I’ve come across an article by Lisa Cosgrove et al entitled Conflicts of interest and the quality of recommendations in clinical guidelines. It was published in the Journal of Evaluation in Clinical Practice in December of last year.
As everyone knows, the APA publishes the DSM, but they also publish “Clinical Practice Guidelines” for various “diagnoses,” including the condition known as major depression.
Dr. Cosgrove and her colleagues examined the guidelines for major depression to see if the authors had financial or intellectual conflicts of interest. An example of a financial conflict of interest would be recommending drug treatment when one is on the payroll of a drug company. An example of an intellectual conflict of interest would be relying on and citing a poor quality study in support of a position in which one had a stake.
Here’s their summary of their findings:
“Fewer than half (44.4%) of the studies supporting the recommendations met criteria for high quality. Over one-third (34.2%) of the cited research did not study outpatients with major depressive disorder, and 17.2% did not measure clinically relevant results. One-fifth (19.7%) of the reference were not congruent with the recommendations. Financial ties to industry were disclosed by all members (100%) of the guideline development committee with members reporting a mean 20.5 relationships (range 9–33). The majority of the committee participated on pharmaceutical companies’ speakers’ bureaus. Members of the independent panel that reviewed the guidelines for bias had undeclared financial relationships. As a marker of intellectual conflict of interest, 9.1% of all cited research and 13% of references supporting the recommendations were co-authored by the six guideline developers.”
In my view there are three possible interpretations of these findings.
1. APA simply doesn’t get it. Maybe they just don’t understand that large sums of money distort people’s judgment. Or maybe they think that psychiatrists are so pure and uncorruptable that financial conflicts are irrelevant.
2. Maybe all psychiatrists of eminence (and I use the term loosely) are in the pay of pharmaceutical companies. So the APA literally can’t find unaligned panel members.
3. Maybe the APA just doesn’t care.
I can’t even begin to guess which of these might be accurate.
From time to time we read in the news that the Air Force is preparing to order a new bomber or fighter or whatever. So they form a committee of generals and other high ranking people to study options and make recommendations and decisions. Imagine if it were disclosed that all the officers on such a panel had received large sums of money from Lockheed Martin, say, but nothing from Boeing. Then imagine that all these individuals said that the money had in no way influenced their decision; that they had reviewed the competitors’ products professionally and impartially, and the Lockheed Martin plane was simply better. Half the country would probably die from laughing.

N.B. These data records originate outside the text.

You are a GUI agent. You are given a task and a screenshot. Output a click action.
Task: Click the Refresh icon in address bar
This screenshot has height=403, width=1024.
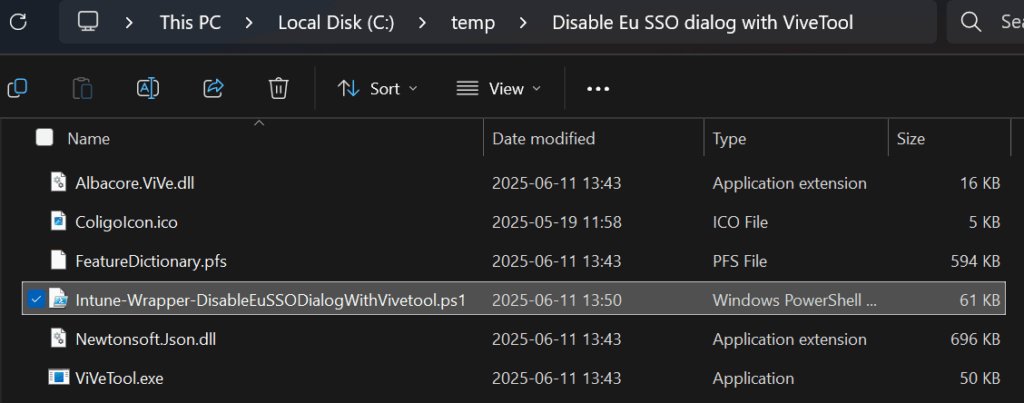tap(19, 23)
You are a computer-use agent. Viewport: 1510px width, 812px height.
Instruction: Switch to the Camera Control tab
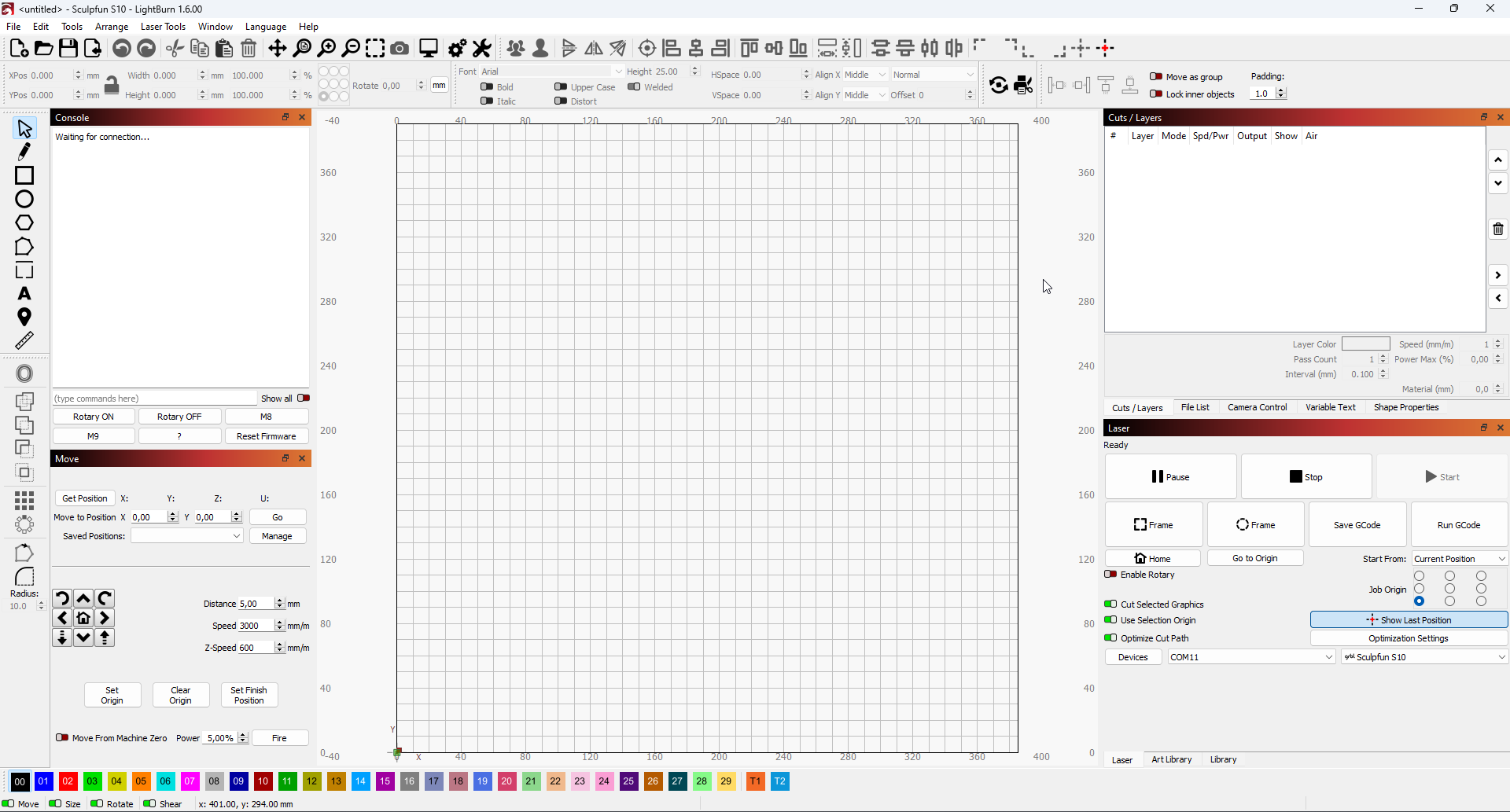[x=1257, y=407]
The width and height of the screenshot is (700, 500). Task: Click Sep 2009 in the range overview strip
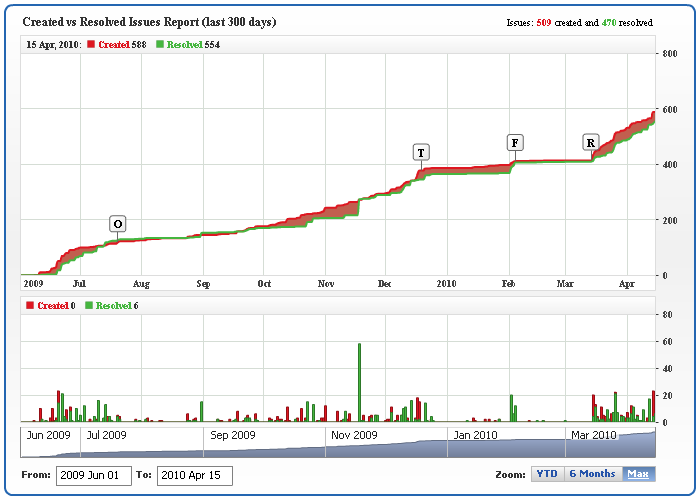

But isn’t this what the psychiatrists have done?
Dr. Alan J. Gelenberg, chair of the APA guidelines panel, reported the following positional conflicts for the period May 2005 to May 2010:
“Dr. Gelenberg reports consulting for Eli Lilly and Company, Pfizer, Best Practice, AstraZeneca, Wyeth, Cyberonics, Novartis, Forest Pharmaceuticals, Inc., GlaxoSmithKline, ZARS Pharma, Jazz Pharmaceuticals, Lundbeck, Takeda Pharmaceuticals North America, Inc., eResearch Technology, Dey Pharma, PGxHealth, and Myriad Genetics. He reports serving on speakers bureaus for Pfizer, GlaxoSmithKline, and Wyeth. He reports receiving research grant funding from Eli Lilly and Company, Pfizer, and GlaxoSmithKline. He reports stock ownership in Healthcare Technology Systems.”
The disclosure doesn’t reveal a total dollar amount, but Dollars for Docs (ProPublica) shows that he received $110,863 in research grants in 2011-2012 from Pfizer alone!